Holiday marketing should focus on creating long-term customers

It’s a common household scene on Dec. 25: shredded paper and ribbons, empty cardboard boxes, stacks of articles positioned in varying degrees of wantedness under the tree. It comes with a potpourri of emotions and sentiments, the most universal being a feeling of finality. Good or bad, it’s over. The gift exchanging is done. Now what?

Our retail showrooms can be like this. We go through months of preparation, loading our stores with optimal yuletide allure and getting ready for the ramped-up spending that always accompanies the end of the year. Then, it’s all over, and we face January’s empty coldness and a whole new buy/sell cycle.

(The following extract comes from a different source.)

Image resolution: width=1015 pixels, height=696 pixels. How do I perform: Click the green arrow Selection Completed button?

In preparing for the Christmas buying season, it’s easy to make the perpetually myopic mistake of focusing on rapid-fire, big dollars and not capitalizing on the heightened traffic — a whole new arsenal of customer relationships. Some retailers even arm themselves with a quiver of loss-leader items, simply to increase traffic. It may boost gross sales (yup, giving things away), but does it fill you up with an equally beneficial increase in gross customers? I would argue that in our specialty industry “loss leader” is more loss than lead.

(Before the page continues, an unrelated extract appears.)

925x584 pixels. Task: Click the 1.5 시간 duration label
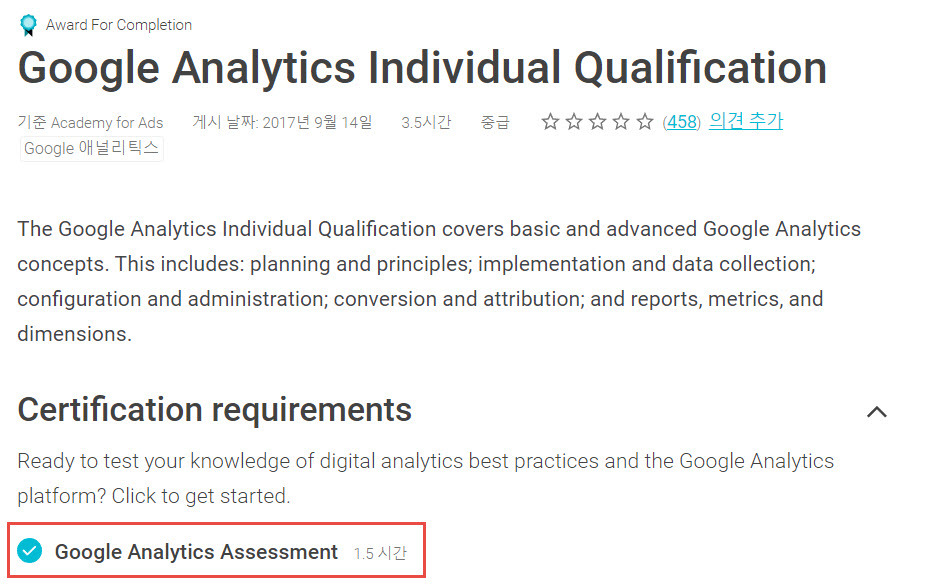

I suggest that music retailers have a more comprehensive goal in their Christmas marketing, one that primes the pump for first and second quarter sales — and beyond. Here is a slightly different set of ideas that will not only give you December numbers but yield fertile seeds for the next round of customer visits.

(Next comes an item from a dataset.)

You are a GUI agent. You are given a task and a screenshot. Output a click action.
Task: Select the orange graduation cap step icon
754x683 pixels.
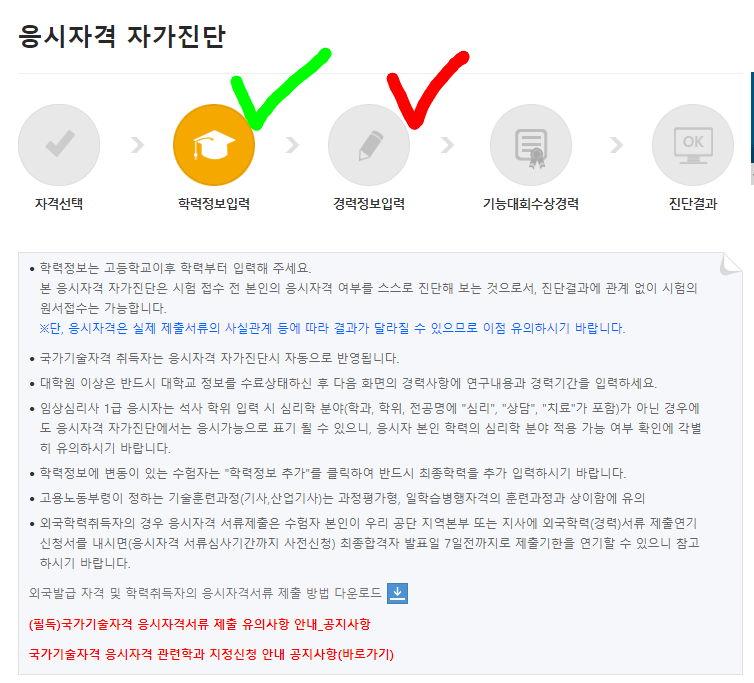coord(213,145)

Include an incentive to bring customers back. (I got this idea from fellow retailer Todd Skaw of Guitars Etc. in Longmont, Colo.) A 12-month, segmented coupon is a brilliant way to tie the notion of “return” to an actual calendar. A holiday drum set sale, for instance, could be good for a free pair of sticks in May, a half-priced percussion DVD in April and an extra 10-percent off drumheads in September. Document each month’s deal on a piece of paper, and you’ll cost-effectively induce multiple return visits.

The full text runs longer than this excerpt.